I have the following lines of data in the file (of course much more lines):

data1 0.20
data2 2.32
data3 0.02
dataX x.xx

data1 1.13
data2 3.10
data3 0.96
dataX x.xx

....

I'd like to create probability distribution for each data*. I can do that by hand but maybe there is a library which let me do that more automatically. Ideally I would like to avoid preformatting lines (and feed the library with the above lines but if it is not possible I will have to).

UPDATE

Sorry for inaccuracy. What I wanted to find is how many numbers fall into custom ranges. Example:

[0.0 - 0.1) - 2 numbers;
[0.1 - 0.2) - 3 numbers;
[0.2 - 0.3) - ...

Of course I would like to easily set different ranges (wider or narrower) and then - having that - I would like to generate charts.

pb100
  • 736
  • 3
  • 11
  • 20

2 Answers2

1

The concept of 'probability' is a little subtle - if the data are the output of a stationary stochastic process, then you could estimate probabilities of future outputs of that process by measuring past outputs. But the identical dataset could have been generated deterministically, in which case there is no probability involved, and each time you run the process you'll get the identical data (instead of different data with a similar distribution).

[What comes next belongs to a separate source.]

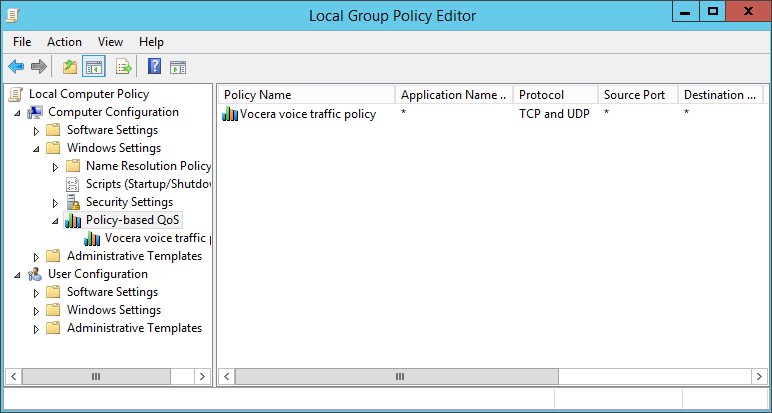Expand the Name Resolution Policy node
Viewport: 772px width, 413px height.
click(x=56, y=167)
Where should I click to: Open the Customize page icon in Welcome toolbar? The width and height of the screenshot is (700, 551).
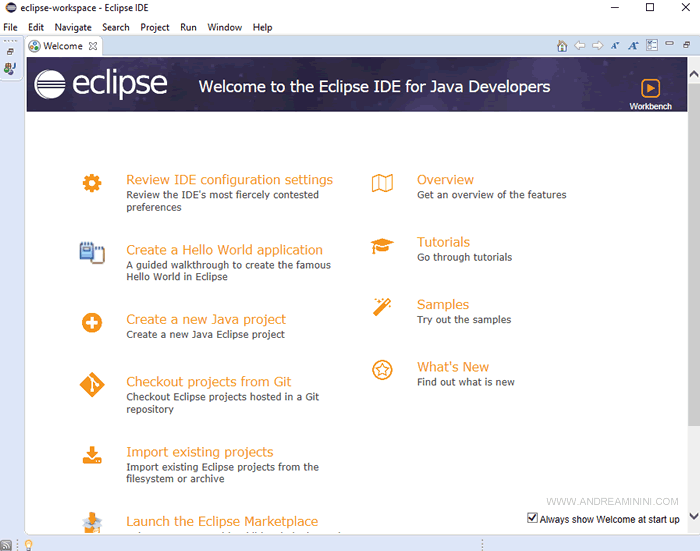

In either case, you can get a distribution of your data by binning it into histograms. Formatting the data into separate lists can be done with:

import collections, re

data = ["data1 0.20", "data2 2.32", "data3 0.02",
        "data1 1.13", "data2 3.10", "data3 0.96" ]

hist = collections.defaultdict(list)
for d in data:
    m = re.match("data(\d+)\s+(\S+)", d)
    if m:
        hist[int(m.group(1))].append(float(m.group(2)))
for k in hist.keys():
    print(k, hist[k])

producing:

1 [0.2, 1.13]
2 [2.32, 3.1]
3 [0.02, 0.96]

You can then build the histograms using Howto bin series of float values into histogram in Python?. And finally, normalize the bin values so that they sum to 1.0 (divide each bin by the total of all bins) to make a probability distribution. Not the probability distribution used to create the data, but an approximation to it.

Community
  • 1
  • 1
Dave
  • 3,834
  • 2
  • 29
  • 44
0

You could use scipy stats norm (and collections).

To split up your data (I think you mean to have it in this form):

raw_data = ( line.split() for line in raw_data.split('\n') )

data = collections.defaultdict(list)
for item in raw_data:
    data[item[0]] = item[1]

data['data1'] # [0.2, 1.13...]

Then for each data set:

for i in xrange(X):
    scipy.stats.norm.fit(data['data'+i]) # (mean, standard deviation)

scipy.stats.norm.fit(data['data1']) # (0.66499999999999992, 0.46499999999999991)

It's unclear precisely what probability you have in mind, but mean and standard deviation are a good start (you can find others in the scipy's statistical functions).

Andy Hayden
  • 359,921
  • 101
  • 625
  • 535